Figure 3 Measured vertical (a) and horizontal (b) profiles of the microfocused beam obtained using a knife-edge scan set-up giving a focus beam of size ∼4.3 µm (V) × 7.5 µm (H). The open circles are the measured data whereas solid lines are the fitted Gaussian profiles. The inset shows the recorded CCD image of the optimized microfocused beam generated from the KB system at the BL-16 experimental station.

3.2. Microfluorescence mapping

The BL-16 beamline has been used for microfluorescence measurements of a variety of heterogeneous multi-element samples (Misra et al., 2013). In a case study, the microfluorescence mapping capabilities of the beamline have been examined by analyzing a Cu grid structure. The grid structure was mounted on a five-axis sample manipulator stage close to the focal distance of the KB system and then scanned in the XY plane, perpendicular to the synchrotron radiation beam direction in steps of ∼5 µm. At each point the fluorescence spectrum was recorded for an acquisition time of ∼5 s. Fig. 4 shows the two-dimensional fluorescence map of the Cu grid generated using Cu Kα intensity. The observed dimensions of the Cu grid structure determined from the microfluorescence mapping were found to match closely with the optical measurements.

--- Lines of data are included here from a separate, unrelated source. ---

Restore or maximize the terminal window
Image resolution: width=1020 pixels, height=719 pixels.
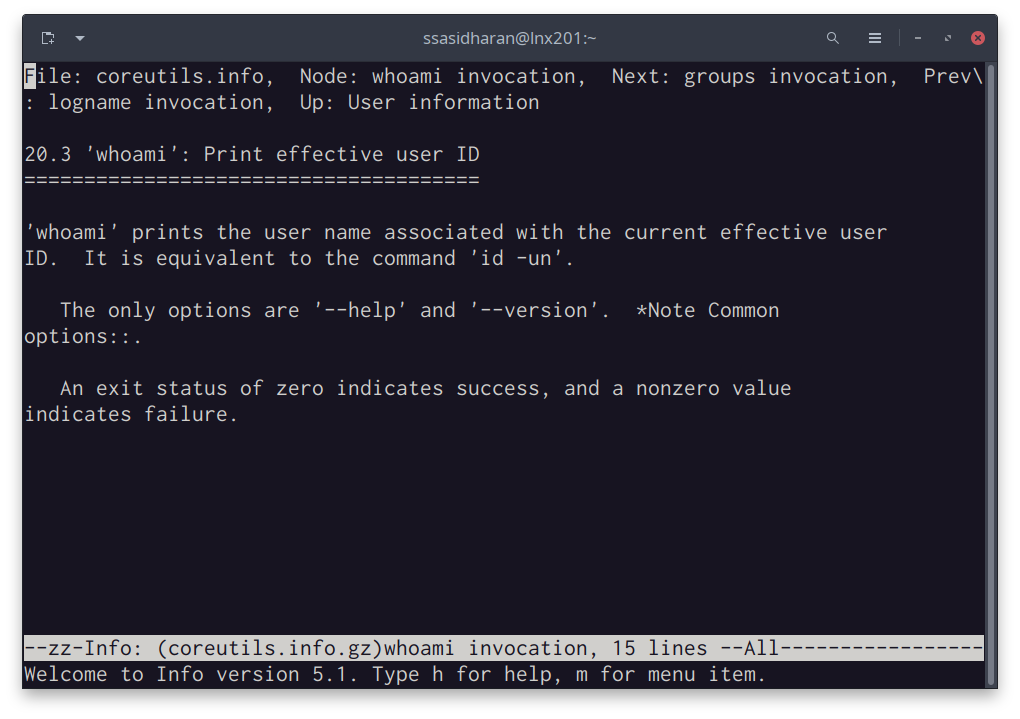click(948, 38)
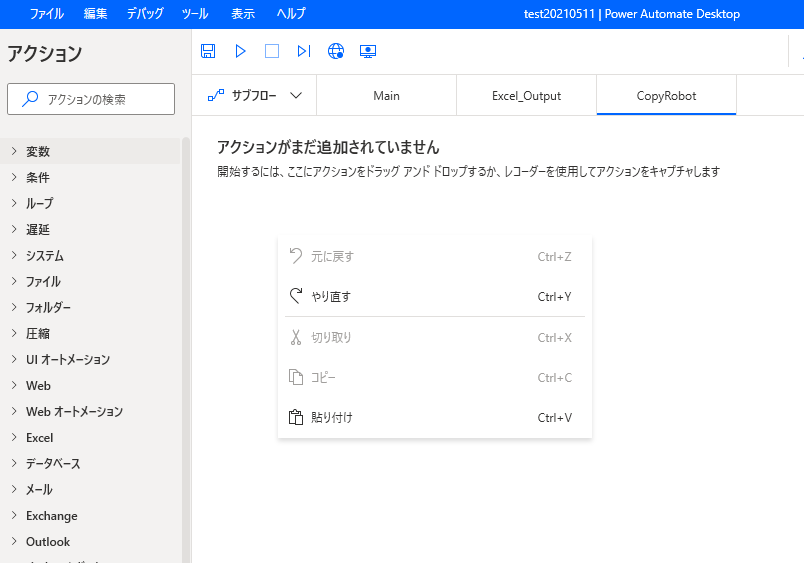This screenshot has width=804, height=563.
Task: Switch to the Excel_Output tab
Action: pos(526,96)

Figure 4 Measured fluorescence micrograph of a Cu grid structure used in transmission electron microscopy using the BL-16 microfocus beam. On the right hand side of the figure an optical image of the Cu grid structures is shown.

4. Summary

The design, construction and realisation of a microprobe X-ray fluorescence beamline on the Indus-2 synchrotron radiation facility is presented. The BL-16 beamline allows various re-configurable operational modes (normal XRF, TXRF and µ-XRF modes) with a minimal set-up time which enables a wide range of experiments to be performed. It is possible to collect high-quality XRF data, capable of determining the chemical composition, despite the relatively low concentrations of the element of interest present in a specimen. One can record fluorescence micrographs of a sample in order to distinguish any kinds of elemental heterogeneity in a specimen. By virtue of its several operational modes, and different interchangeable instruments available on the beamline, it provides an attractive platform for researchers at Indian universities to accomplish a variety of research activities especially in the fields of archaeology, earth science and environmental applications, etc.